Multiple Sclerosis (MS) is a chronic inflammatory-demyelinating disease of the central nervous system. Currently, MS is considered an autoimmune disease. It consists in the breakdown of axons and damage (demyelination) of myelin sheaths of neurons, oligodendrocytes and microglia cells by the host’s immune system. This causes serious disturbances in the transmission of nerve impulses in the brain and spinal cord.
Most often, MS affects young people, usually 20-30 years old, being one of the most common causes of disability. Unfortunately, no effective drug for this disease has yet been discovered.

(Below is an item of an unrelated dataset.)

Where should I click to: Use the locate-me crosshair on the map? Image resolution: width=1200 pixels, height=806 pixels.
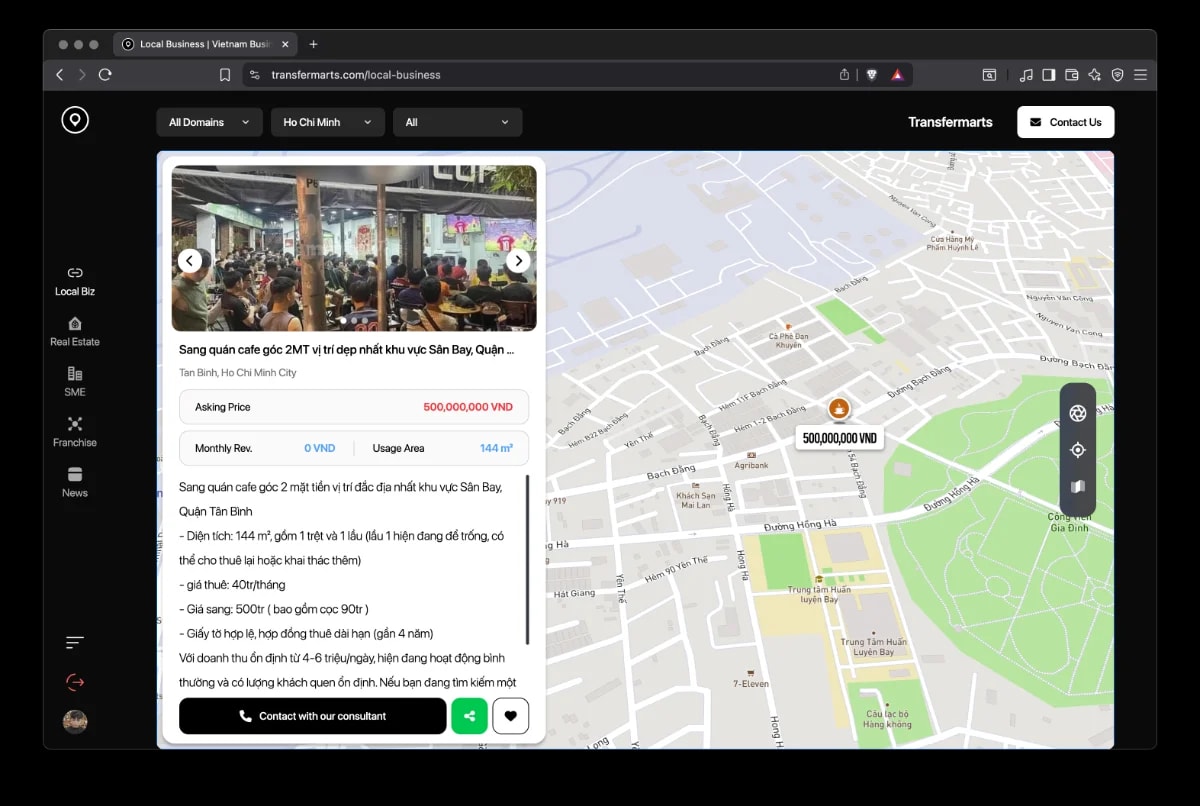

In the light of the latest research on MS therapy, high hopes are associated with biotin MD1003 as a potential therapist.
MD1003 is a patented, high-dose (100 mg) form of biotin with pharmaceutical purity (hdPB). It was developed for patients suffering from the progressive form of multiple sclerosis. The results from the third phase of clinical trials were published in The Journal of Multiple Sclerosis, and the biotin MD1003 was submitted for registration to the European Medicines Agency (EMA).
A randomized, double-blind, placebo-controlled study was conducted. The aim of the study was to assess the safety and efficacy of MD1003 in 154 patients with progressive MS, in the range of 4.5-7 points on the EDSS scale (Extended Scale of Disability, where 0 means normal neurological status, and 10 – death). During the first 12 months, part of the subjects received a dose of MD1003 three times a day (100 mg of biotin) and the other part received placebo.. The endpoint of the study was the percentage of patients with the reversal of disability symptoms at 9 months, confirmed in the 12th month of the study.
The results of the study confirmed the effectiveness of MD1003. About 13% of patients in the experimental group have reached the end point, which means that they have reversed their progressive disability. There was also a reduction in EDSS scores in the experimental group and no change in the control sample (placebo). The results were repeatable. MD1003 was well tolerated by patients, which is proof of the favorable safety profile of this substance.
The effectiveness of biotin MD1003 results from its unique, dual mechanism of action related to the protection of myelin sheaths. First of all, biotin is a co-factor of acetyl-CoA carboxylase, which participates in the synthesis of fatty acids necessary for optimal myelin repair processes. Second, by increasing the efficiency of ATP synthesis in the Krebs cycle, biotin MD1003 protects against axonal degeneration.